* Task requirements:
Exact wording is needed for every line from the one holding "This screenshot has width=1568, height=656." to the end of the records below; write those lines out and omit the pictures.

(Saved data entries)
= = =
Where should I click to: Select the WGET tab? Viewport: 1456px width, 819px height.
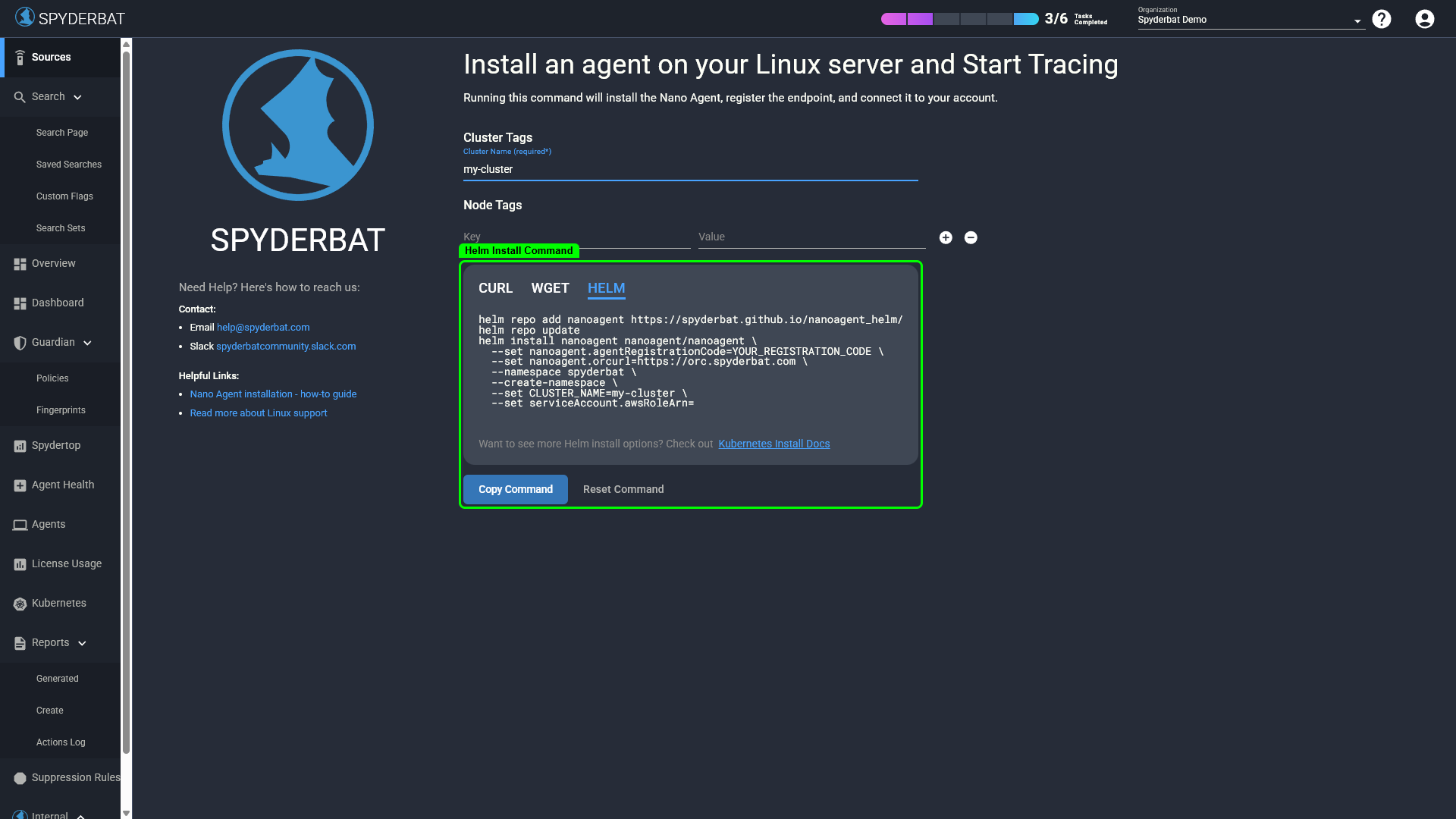click(x=550, y=288)
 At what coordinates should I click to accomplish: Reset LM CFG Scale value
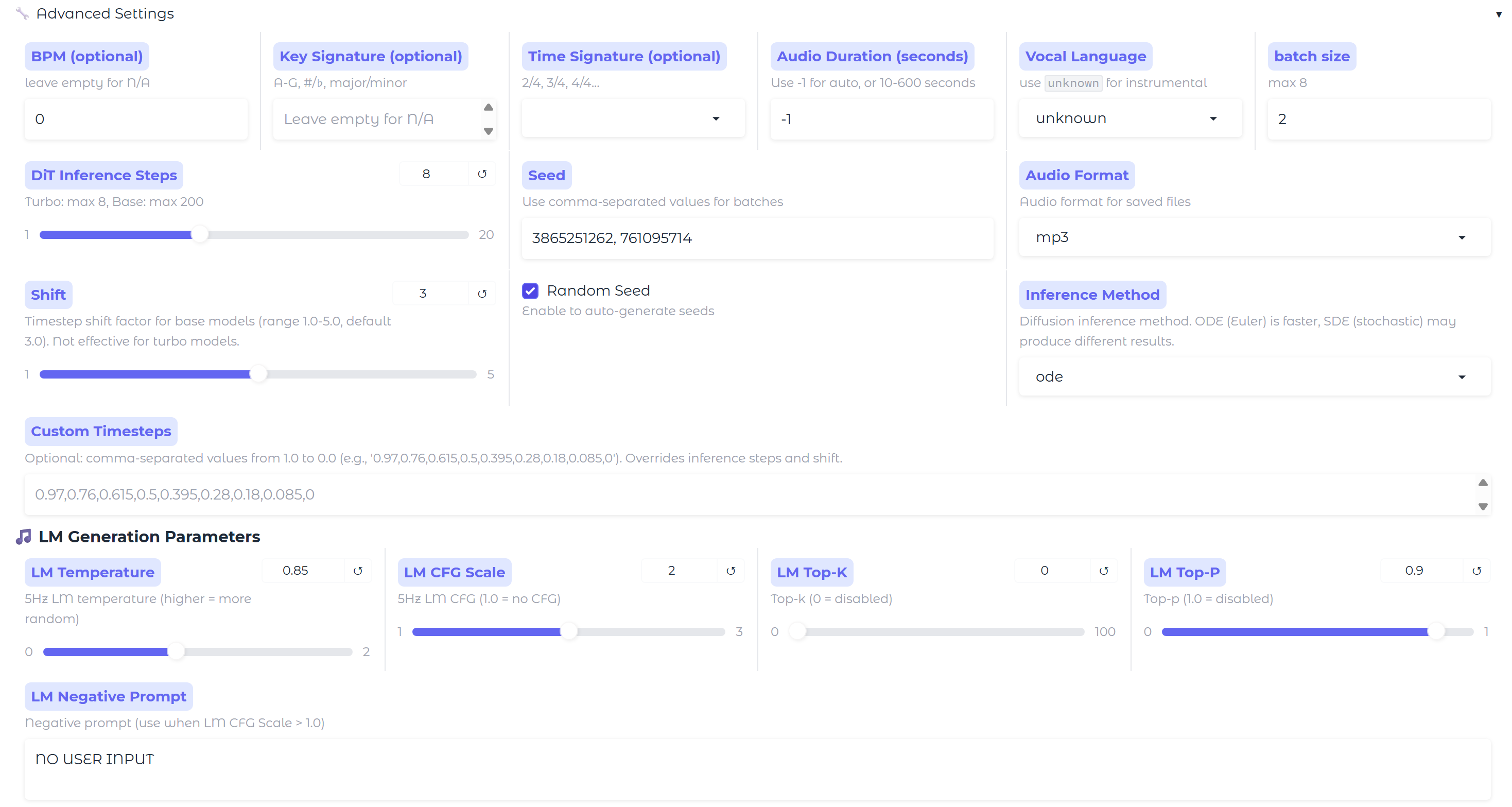[731, 571]
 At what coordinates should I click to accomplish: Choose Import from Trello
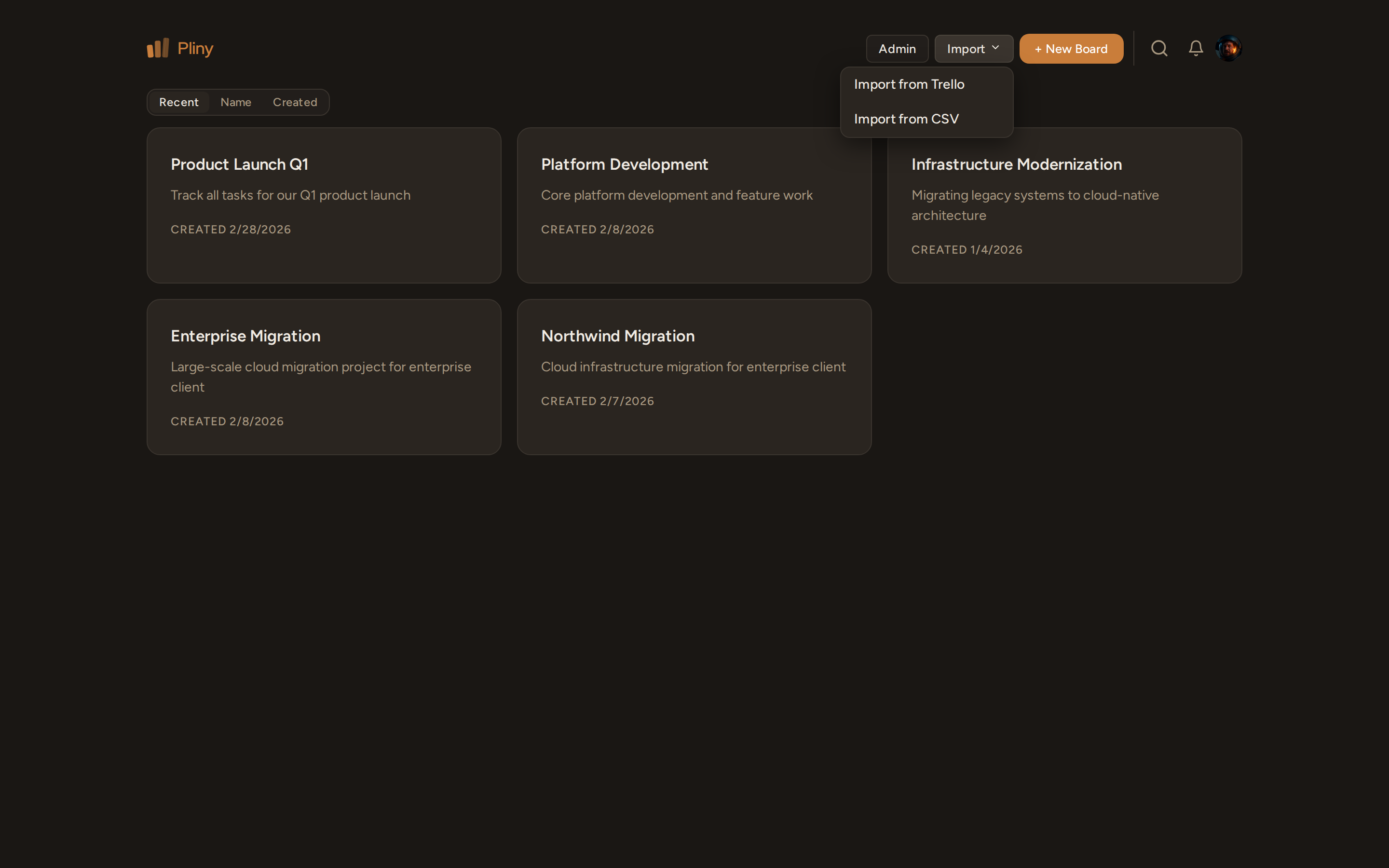click(909, 84)

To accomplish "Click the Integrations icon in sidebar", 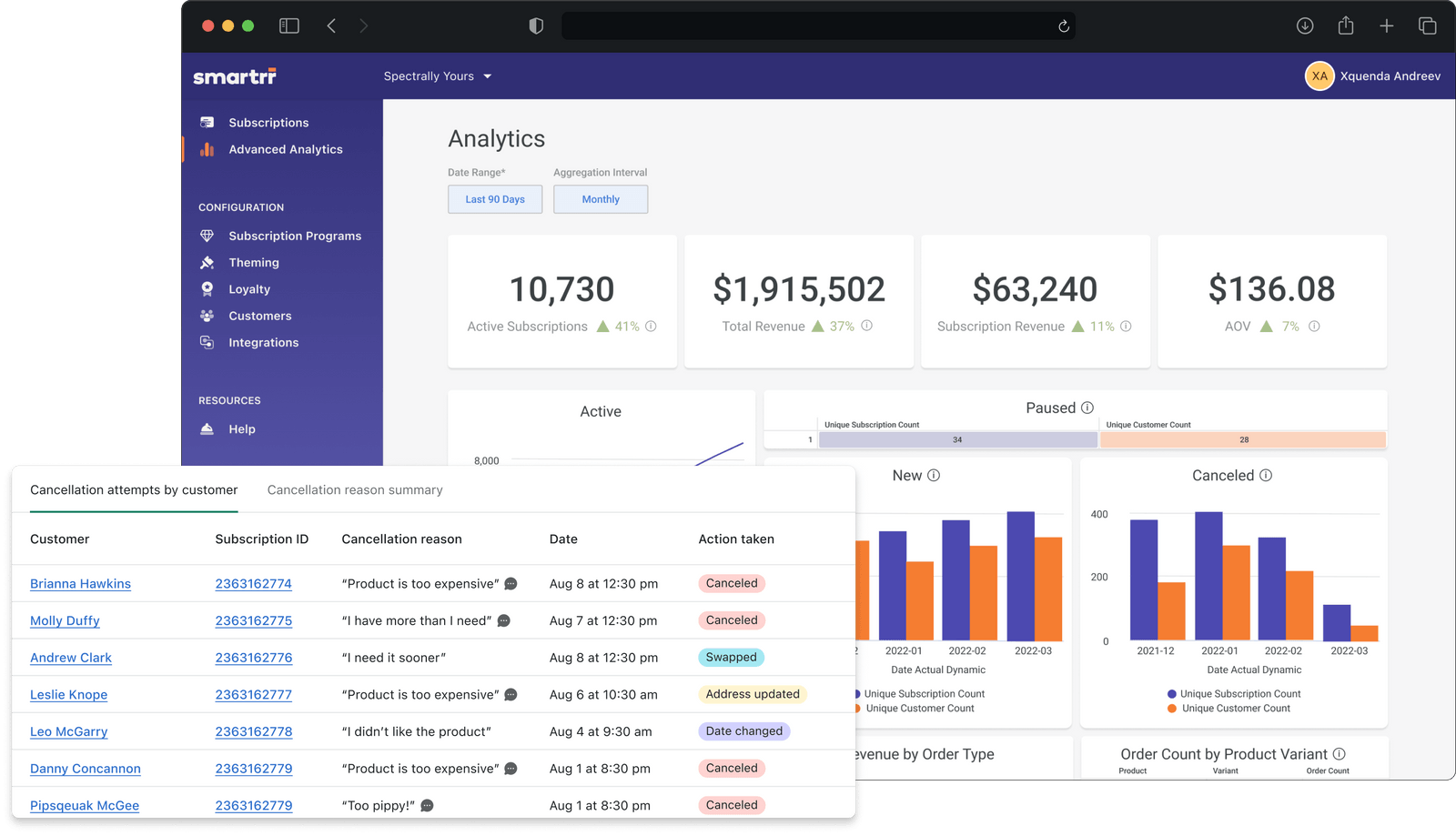I will point(207,342).
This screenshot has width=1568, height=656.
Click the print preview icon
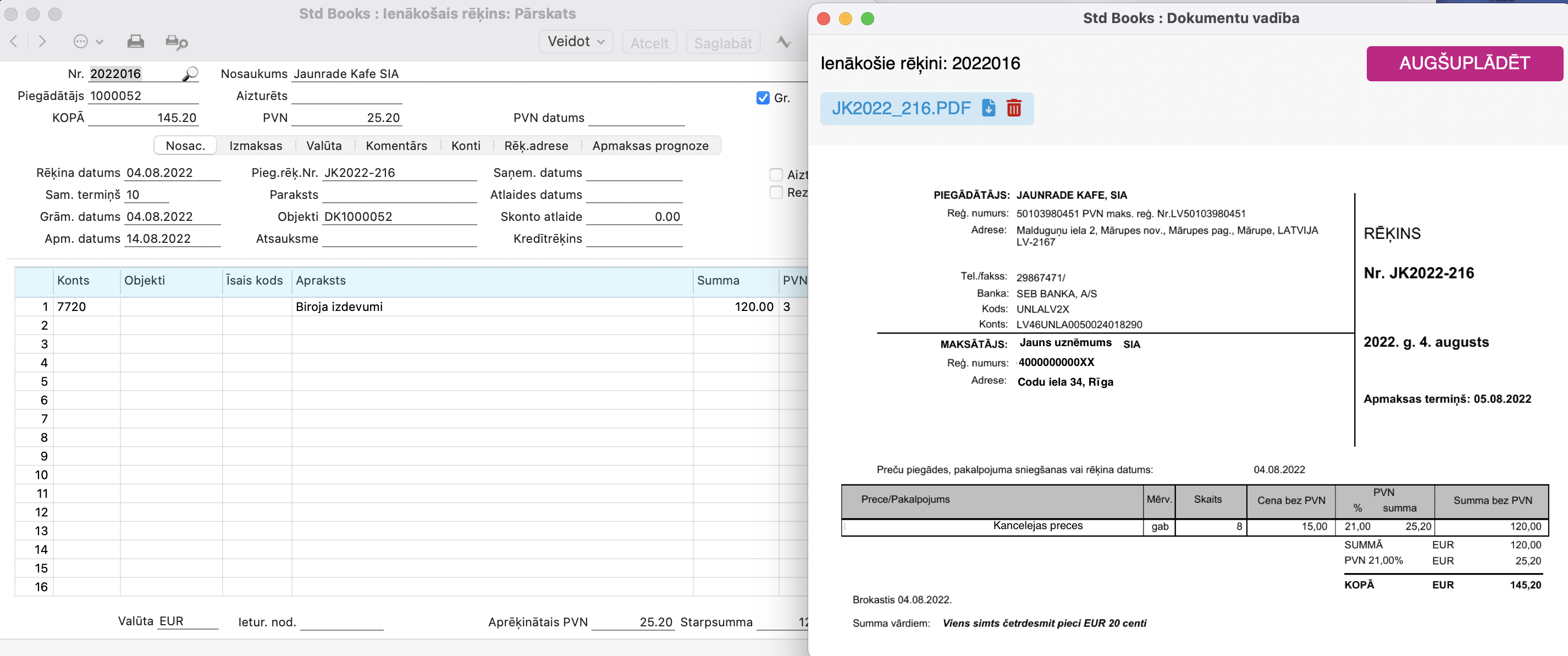tap(176, 41)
= = =
* Exercise response:
This screenshot has width=1568, height=656.
Click the print preview icon
tap(176, 41)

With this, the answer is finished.